### GIVEN INSTRUCTION
Gather every line below that contains the string "Task", matching its capitalization exactly, and copy each one in full.

### DATA LISTING
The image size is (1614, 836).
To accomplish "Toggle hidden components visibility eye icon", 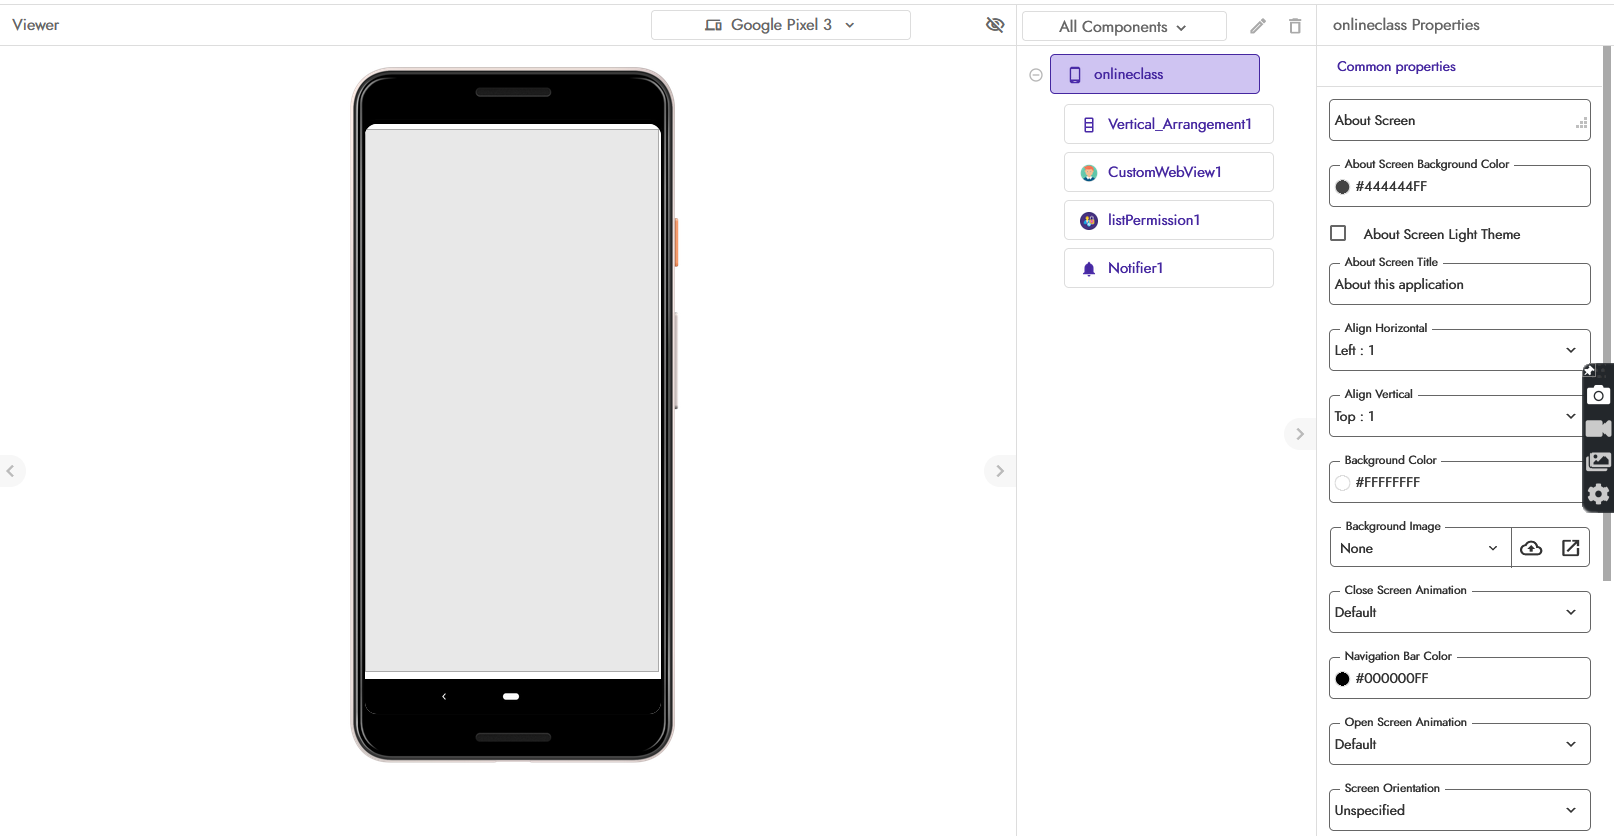I will tap(995, 25).
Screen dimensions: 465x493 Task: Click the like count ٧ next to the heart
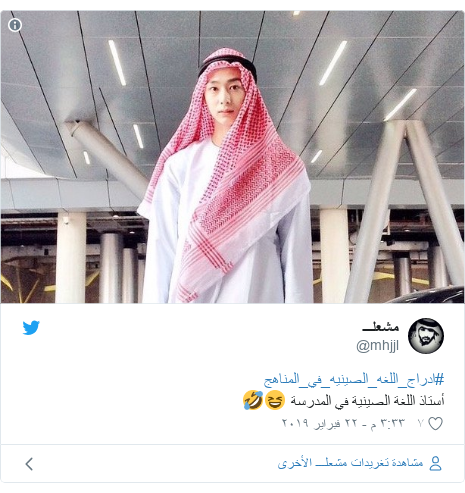(x=421, y=423)

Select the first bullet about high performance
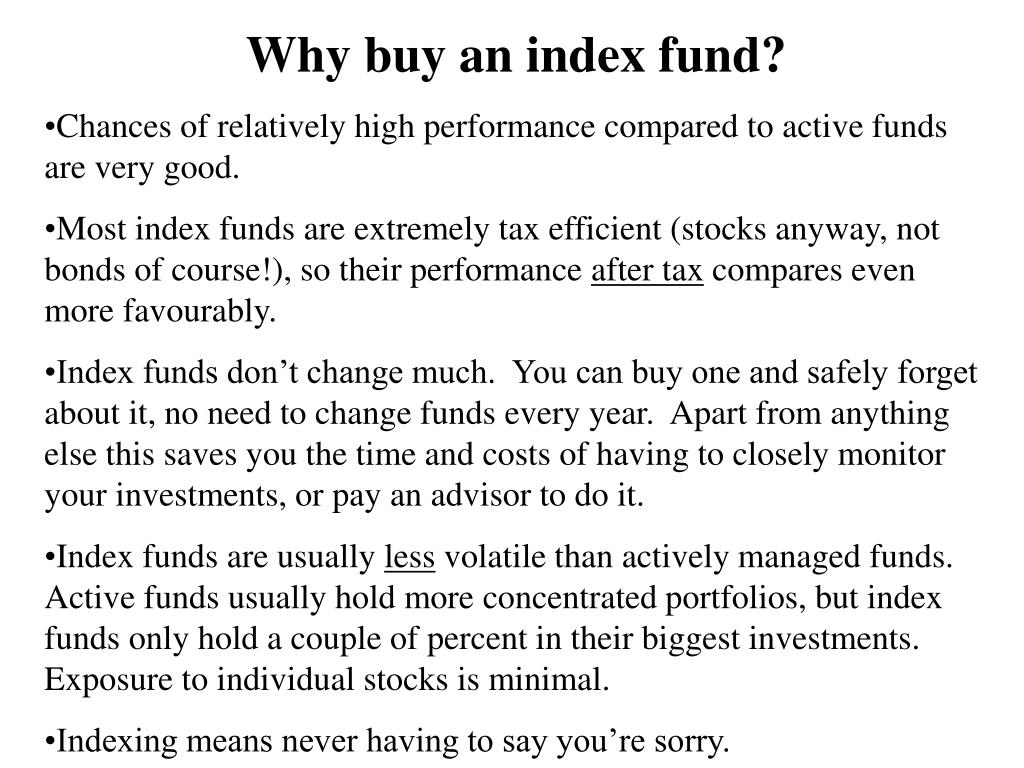(x=496, y=148)
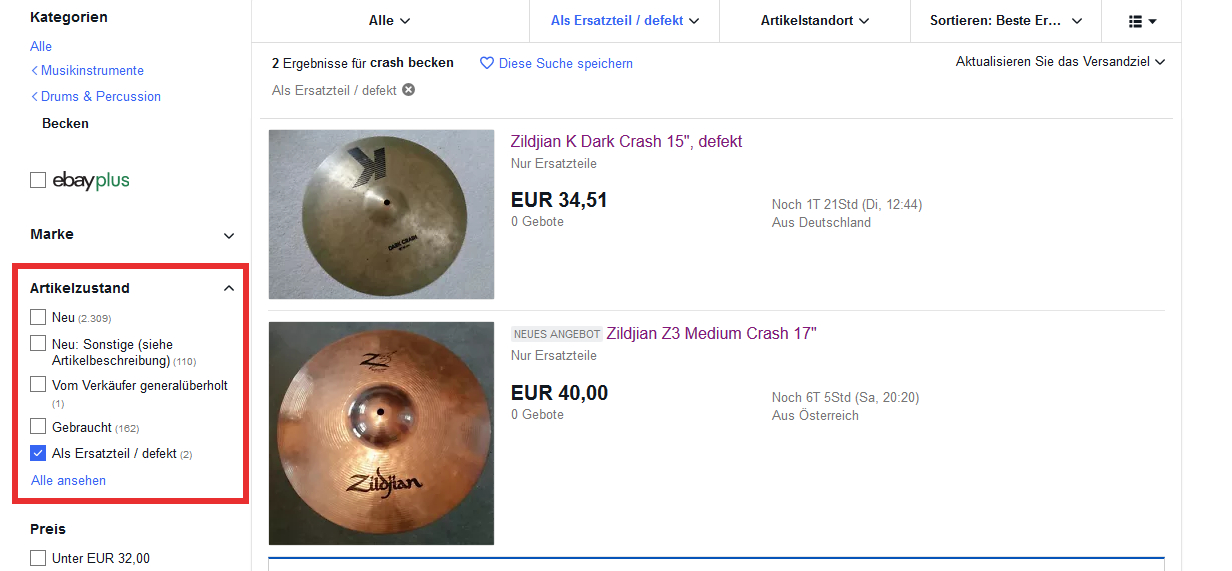Viewport: 1232px width, 571px height.
Task: Tick the eBay Plus checkbox
Action: [x=38, y=180]
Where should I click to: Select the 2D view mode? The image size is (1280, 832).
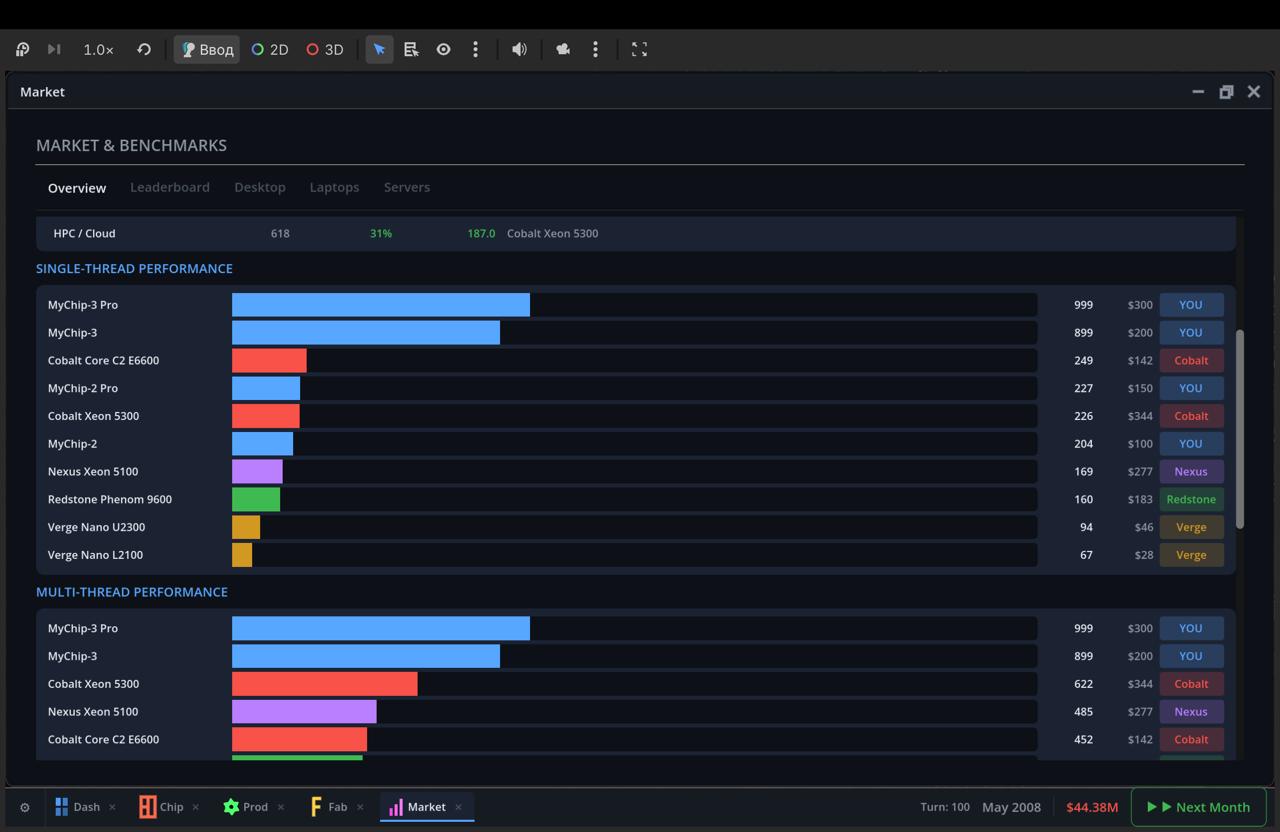pyautogui.click(x=270, y=49)
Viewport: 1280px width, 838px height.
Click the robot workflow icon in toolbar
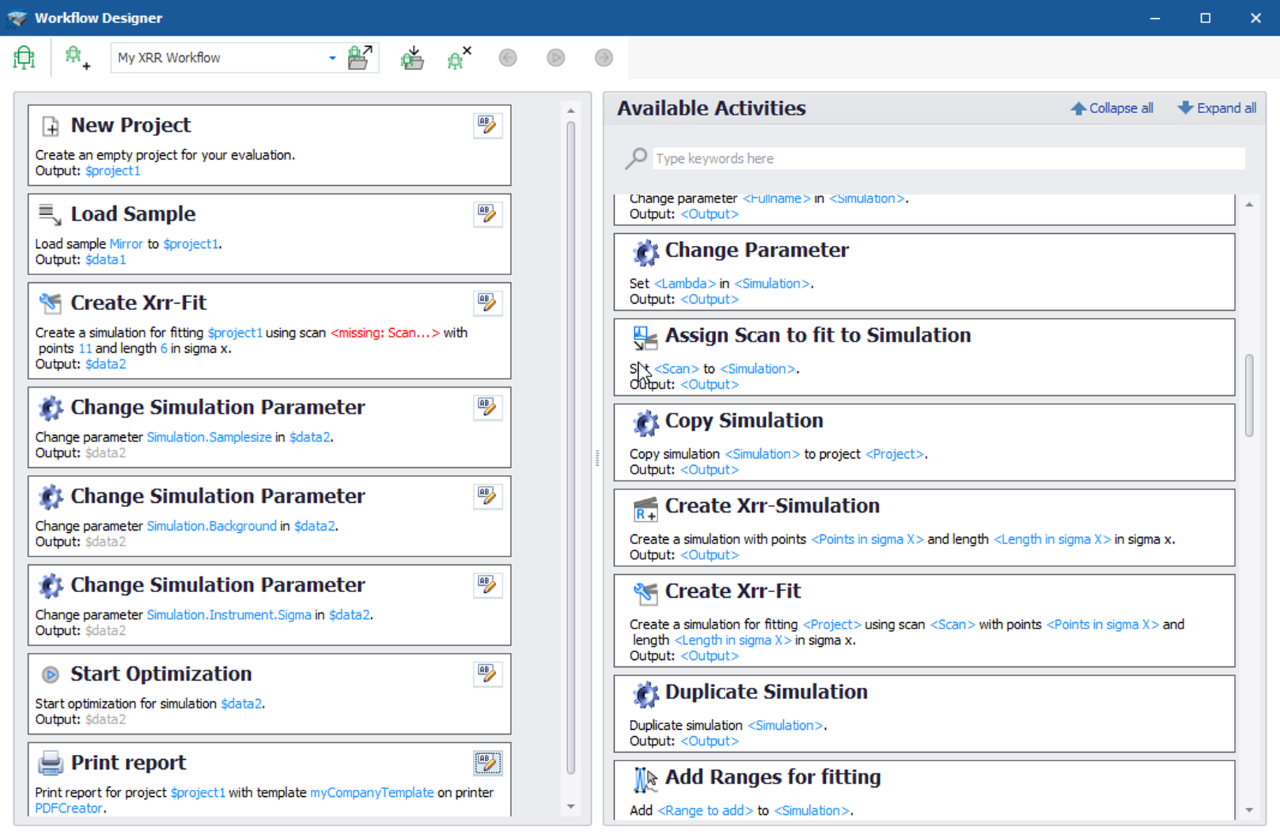(24, 57)
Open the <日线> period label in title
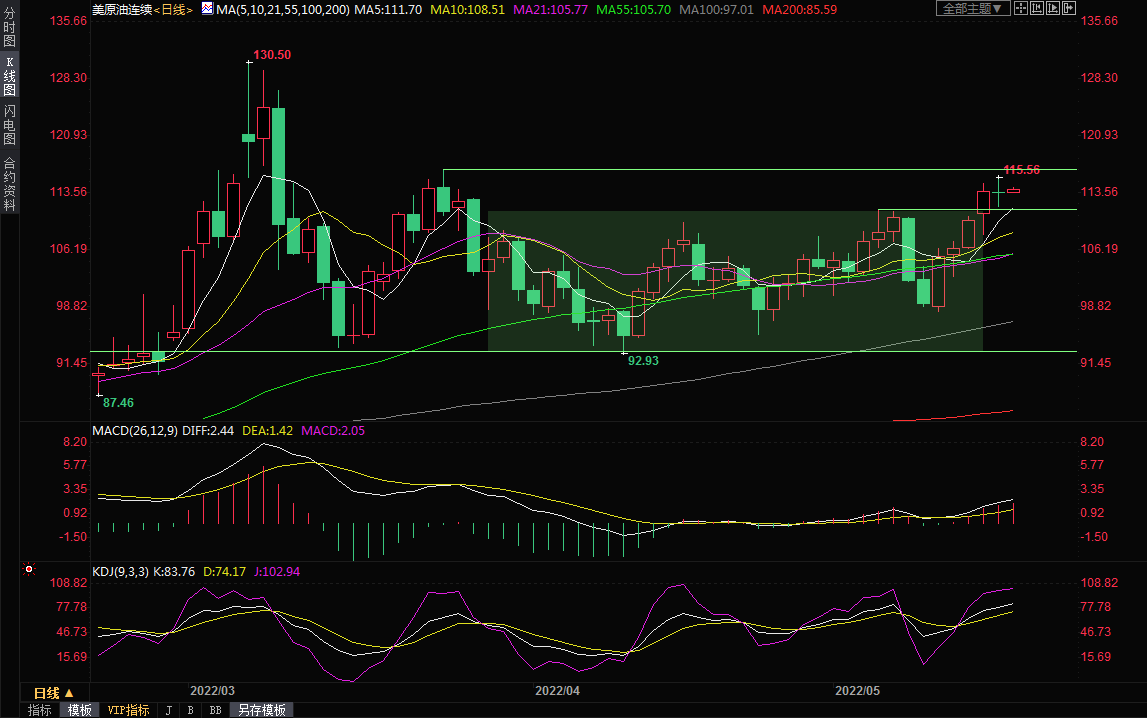 coord(172,9)
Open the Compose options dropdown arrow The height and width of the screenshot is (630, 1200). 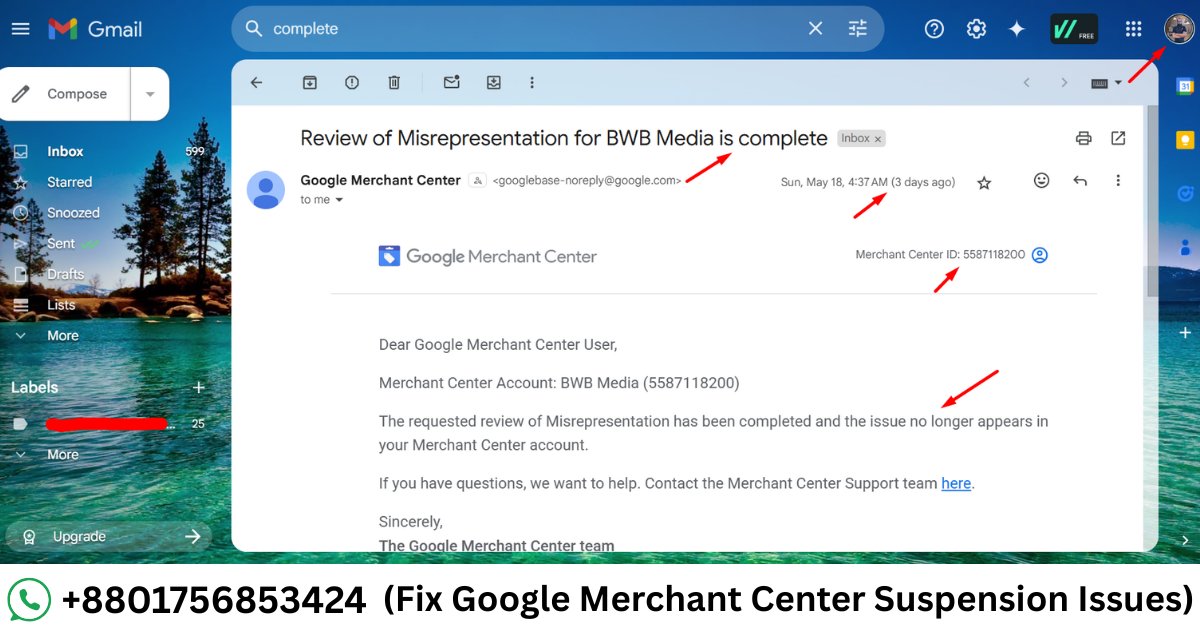tap(150, 93)
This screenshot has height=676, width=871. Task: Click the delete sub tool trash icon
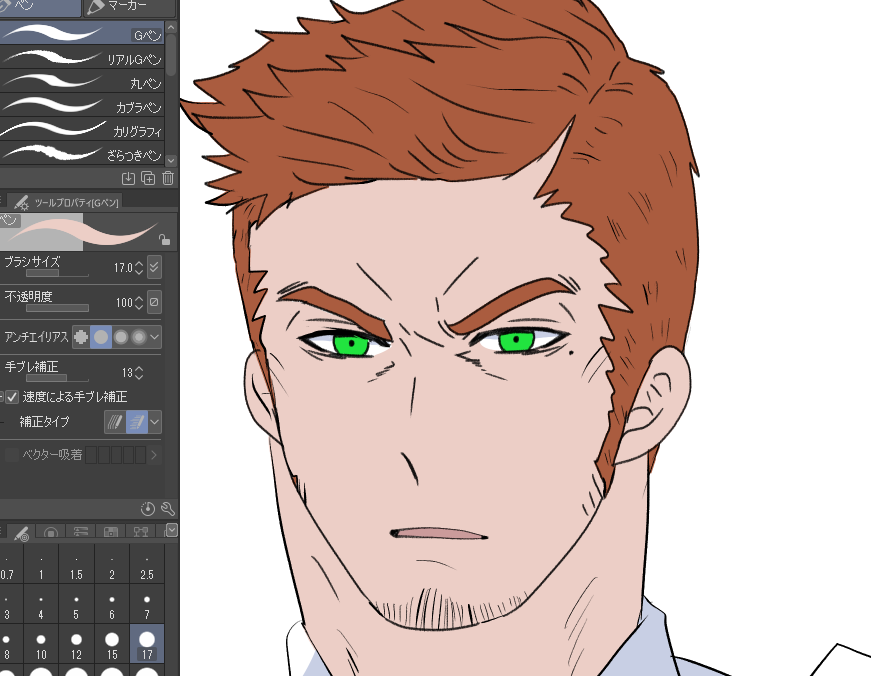coord(168,178)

### ANSWER TO THIS EXERCISE
Screen dimensions: 465x493 Task: Click the like count ٧ next to the heart
Task: Tick the eBay Plus checkbox
This screenshot has height=676, width=871. Task: Click the delete sub tool trash icon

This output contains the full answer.